THE RECORDS -

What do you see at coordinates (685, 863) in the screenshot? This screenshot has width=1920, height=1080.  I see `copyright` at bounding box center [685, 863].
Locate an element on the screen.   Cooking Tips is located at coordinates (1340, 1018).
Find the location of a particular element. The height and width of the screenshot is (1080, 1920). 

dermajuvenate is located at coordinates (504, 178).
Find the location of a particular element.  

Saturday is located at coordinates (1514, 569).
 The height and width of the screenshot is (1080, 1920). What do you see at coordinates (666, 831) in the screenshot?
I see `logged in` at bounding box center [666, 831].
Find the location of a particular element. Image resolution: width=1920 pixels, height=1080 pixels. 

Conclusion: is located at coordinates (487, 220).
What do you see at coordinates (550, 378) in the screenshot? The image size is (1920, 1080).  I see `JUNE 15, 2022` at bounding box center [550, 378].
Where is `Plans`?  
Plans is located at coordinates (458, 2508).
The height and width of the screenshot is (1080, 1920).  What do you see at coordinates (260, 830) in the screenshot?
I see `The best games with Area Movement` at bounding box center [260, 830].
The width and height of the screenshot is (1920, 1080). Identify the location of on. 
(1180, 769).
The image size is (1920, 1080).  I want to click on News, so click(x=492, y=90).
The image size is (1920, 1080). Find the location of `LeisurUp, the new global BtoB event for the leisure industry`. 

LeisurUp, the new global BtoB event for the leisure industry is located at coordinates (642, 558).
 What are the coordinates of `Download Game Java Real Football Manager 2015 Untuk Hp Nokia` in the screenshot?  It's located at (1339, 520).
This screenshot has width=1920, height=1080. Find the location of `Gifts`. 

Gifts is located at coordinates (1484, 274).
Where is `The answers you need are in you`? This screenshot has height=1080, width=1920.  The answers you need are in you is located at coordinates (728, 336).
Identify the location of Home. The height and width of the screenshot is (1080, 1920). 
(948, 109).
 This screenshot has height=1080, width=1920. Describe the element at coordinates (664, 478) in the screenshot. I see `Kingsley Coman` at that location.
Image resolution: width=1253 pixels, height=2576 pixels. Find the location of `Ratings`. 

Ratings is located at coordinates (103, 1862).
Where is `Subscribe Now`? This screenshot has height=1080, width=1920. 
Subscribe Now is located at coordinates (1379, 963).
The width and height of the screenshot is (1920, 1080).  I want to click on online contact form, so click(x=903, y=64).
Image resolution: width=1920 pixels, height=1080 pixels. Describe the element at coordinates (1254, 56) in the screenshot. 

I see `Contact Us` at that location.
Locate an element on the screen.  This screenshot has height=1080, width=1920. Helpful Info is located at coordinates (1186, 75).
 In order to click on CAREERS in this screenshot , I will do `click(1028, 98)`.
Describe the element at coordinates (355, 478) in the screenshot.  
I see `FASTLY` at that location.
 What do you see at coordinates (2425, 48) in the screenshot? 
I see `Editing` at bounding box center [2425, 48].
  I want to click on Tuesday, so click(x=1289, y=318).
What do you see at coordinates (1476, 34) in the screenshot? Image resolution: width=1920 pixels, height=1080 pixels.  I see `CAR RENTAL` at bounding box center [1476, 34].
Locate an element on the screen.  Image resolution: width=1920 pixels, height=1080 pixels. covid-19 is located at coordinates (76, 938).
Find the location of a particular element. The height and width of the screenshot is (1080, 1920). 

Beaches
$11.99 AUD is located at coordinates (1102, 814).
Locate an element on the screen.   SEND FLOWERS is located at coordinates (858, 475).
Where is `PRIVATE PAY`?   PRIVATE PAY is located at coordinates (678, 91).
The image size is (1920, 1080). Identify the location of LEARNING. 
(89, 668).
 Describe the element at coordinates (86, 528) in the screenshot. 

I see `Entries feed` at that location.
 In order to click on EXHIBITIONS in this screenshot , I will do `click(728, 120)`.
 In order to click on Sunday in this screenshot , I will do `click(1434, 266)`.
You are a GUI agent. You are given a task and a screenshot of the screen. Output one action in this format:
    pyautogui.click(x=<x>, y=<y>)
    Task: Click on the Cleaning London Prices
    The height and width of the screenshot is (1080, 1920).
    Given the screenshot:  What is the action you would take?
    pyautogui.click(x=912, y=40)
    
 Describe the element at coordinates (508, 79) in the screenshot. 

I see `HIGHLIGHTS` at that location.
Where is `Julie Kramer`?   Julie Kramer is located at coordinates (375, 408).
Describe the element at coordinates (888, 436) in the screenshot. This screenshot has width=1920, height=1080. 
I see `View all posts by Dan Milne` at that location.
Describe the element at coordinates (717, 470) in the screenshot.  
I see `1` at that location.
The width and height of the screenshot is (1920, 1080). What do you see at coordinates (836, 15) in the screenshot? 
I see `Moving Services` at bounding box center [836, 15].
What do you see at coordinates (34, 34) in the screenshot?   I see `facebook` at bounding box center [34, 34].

SET TASK -
Can you render all the records above as a JSON list of strings, with one string for each line and the blank lines dropped?

EXERCISE OUTPUT -
[
  "What do you see at coordinates (685, 863) in the screenshot? This screenshot has width=1920, height=1080.  I see `copyright` at bounding box center [685, 863].",
  "Locate an element on the screen.   Cooking Tips is located at coordinates (1340, 1018).",
  "Find the location of a particular element. The height and width of the screenshot is (1080, 1920). ",
  "dermajuvenate is located at coordinates (504, 178).",
  "Find the location of a particular element.  ",
  "Saturday is located at coordinates (1514, 569).",
  " The height and width of the screenshot is (1080, 1920). What do you see at coordinates (666, 831) in the screenshot?",
  "I see `logged in` at bounding box center [666, 831].",
  "Find the location of a particular element. Image resolution: width=1920 pixels, height=1080 pixels. ",
  "Conclusion: is located at coordinates (487, 220).",
  "What do you see at coordinates (550, 378) in the screenshot? The image size is (1920, 1080).  I see `JUNE 15, 2022` at bounding box center [550, 378].",
  "Where is `Plans`?  ",
  "Plans is located at coordinates (458, 2508).",
  "The height and width of the screenshot is (1080, 1920).  What do you see at coordinates (260, 830) in the screenshot?",
  "I see `The best games with Area Movement` at bounding box center [260, 830].",
  "The width and height of the screenshot is (1920, 1080). Identify the location of on. ",
  "(1180, 769).",
  "The image size is (1920, 1080).  I want to click on News, so click(x=492, y=90).",
  "The image size is (1920, 1080). Find the location of `LeisurUp, the new global BtoB event for the leisure industry`. ",
  "LeisurUp, the new global BtoB event for the leisure industry is located at coordinates (642, 558).",
  " What are the coordinates of `Download Game Java Real Football Manager 2015 Untuk Hp Nokia` in the screenshot?  It's located at (1339, 520).",
  "This screenshot has width=1920, height=1080. Find the location of `Gifts`. ",
  "Gifts is located at coordinates (1484, 274).",
  "Where is `The answers you need are in you`? This screenshot has height=1080, width=1920.  The answers you need are in you is located at coordinates (728, 336).",
  "Identify the location of Home. The height and width of the screenshot is (1080, 1920). ",
  "(948, 109).",
  " This screenshot has height=1080, width=1920. Describe the element at coordinates (664, 478) in the screenshot. I see `Kingsley Coman` at that location.",
  "Image resolution: width=1253 pixels, height=2576 pixels. Find the location of `Ratings`. ",
  "Ratings is located at coordinates (103, 1862).",
  "Where is `Subscribe Now`? This screenshot has height=1080, width=1920. ",
  "Subscribe Now is located at coordinates (1379, 963).",
  "The width and height of the screenshot is (1920, 1080).  I want to click on online contact form, so click(x=903, y=64).",
  "Image resolution: width=1920 pixels, height=1080 pixels. Describe the element at coordinates (1254, 56) in the screenshot. ",
  "I see `Contact Us` at that location.",
  "Locate an element on the screen.  This screenshot has height=1080, width=1920. Helpful Info is located at coordinates (1186, 75).",
  " In order to click on CAREERS in this screenshot , I will do `click(1028, 98)`.",
  "Describe the element at coordinates (355, 478) in the screenshot.  ",
  "I see `FASTLY` at that location.",
  " What do you see at coordinates (2425, 48) in the screenshot? ",
  "I see `Editing` at bounding box center [2425, 48].",
  "  I want to click on Tuesday, so click(x=1289, y=318).",
  "What do you see at coordinates (1476, 34) in the screenshot? Image resolution: width=1920 pixels, height=1080 pixels.  I see `CAR RENTAL` at bounding box center [1476, 34].",
  "Locate an element on the screen.  Image resolution: width=1920 pixels, height=1080 pixels. covid-19 is located at coordinates (76, 938).",
  "Find the location of a particular element. The height and width of the screenshot is (1080, 1920). ",
  "Beaches",
  "$11.99 AUD is located at coordinates (1102, 814).",
  "Locate an element on the screen.   SEND FLOWERS is located at coordinates (858, 475).",
  "Where is `PRIVATE PAY`?   PRIVATE PAY is located at coordinates (678, 91).",
  "The image size is (1920, 1080). Identify the location of LEARNING. ",
  "(89, 668).",
  " Describe the element at coordinates (86, 528) in the screenshot. ",
  "I see `Entries feed` at that location.",
  " In order to click on EXHIBITIONS in this screenshot , I will do `click(728, 120)`.",
  " In order to click on Sunday in this screenshot , I will do `click(1434, 266)`.",
  "You are a GUI agent. You are given a task and a screenshot of the screen. Output one action in this format:",
  "    pyautogui.click(x=<x>, y=<y>)",
  "    Task: Click on the Cleaning London Prices",
  "    The height and width of the screenshot is (1080, 1920).",
  "    Given the screenshot:  What is the action you would take?",
  "    pyautogui.click(x=912, y=40)",
  " Describe the element at coordinates (508, 79) in the screenshot. ",
  "I see `HIGHLIGHTS` at that location.",
  "Where is `Julie Kramer`?   Julie Kramer is located at coordinates (375, 408).",
  "Describe the element at coordinates (888, 436) in the screenshot. This screenshot has width=1920, height=1080. ",
  "I see `View all posts by Dan Milne` at that location.",
  "Describe the element at coordinates (717, 470) in the screenshot.  ",
  "I see `1` at that location.",
  "The width and height of the screenshot is (1920, 1080). What do you see at coordinates (836, 15) in the screenshot? ",
  "I see `Moving Services` at bounding box center [836, 15].",
  "What do you see at coordinates (34, 34) in the screenshot?   I see `facebook` at bounding box center [34, 34]."
]